Online prediction can be challenged to provide real-time response because the new test inputs arriving to silos must be communicated to a central location to feed to the model. Depending on how the model was learned and constructed, if some data is late when decisions need to be made, missing data must be imputed and can lead to loss in performance.
The Collaborative Analytics Solution for Event Prediction
Collaborative Analytics (CA) automatically detects patterns in distributed high variety sources based on natively distributed algorithms that do not require integrating data. Reductions in cost and complexity make it an effective way to leverage more sources of data for superior detection at lower false alarm rates, and the approach scales well to very large numbers of sources (thousands+). The method also preserves privacy across silos because the raw data is never shared or combined. External sources for which the data could never be accessed and integrated can still be connected into the global networked decision process.
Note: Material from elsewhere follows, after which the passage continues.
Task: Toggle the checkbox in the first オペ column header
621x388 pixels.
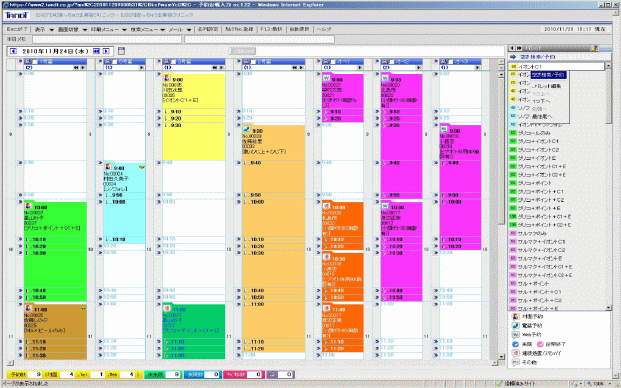Action: (333, 62)
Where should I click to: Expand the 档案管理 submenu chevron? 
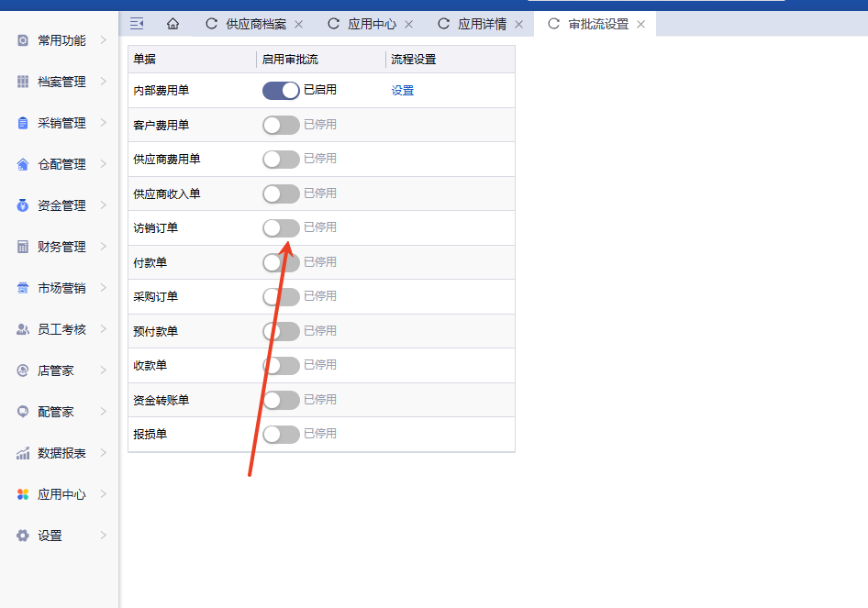pos(103,82)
Model learning is highly adaptive because the global data model is learned over a collection of local models that are associated with the silos (via a hierarchical learning structure). This means that if local models are continuously refined and improved, either to extract more discrimination performance and/or to adapt to non-stationarities, they can be integrated incrementally to refresh the global model and improve the performance of the overall system, while it operates (no downtime offline). The decoupling of the local learning problems means that the best techniques may be applied to each silo, for example deep neural nets might be used for image data, random forests for text, and SVM’s for sensor data, and CA will compose those methods into an optimized global model that operates as a unified system.
Online prediction is accelerated because there is no need to bring the raw data together, and the CA decision system will optimize on-the-fly and in real-time to provide the best performance possible with the information at hand when the system is queried, providing a graceful high performance solution to the missing data challenge.
If some silos are costly to include, they may be deferred and only selectively invoked only when residual ambiguity in the event prediction is too high and more information is required.
The Collaborative Analytics approach provides a cost effective and scalable way to leverage the most data possible for superior event prediction.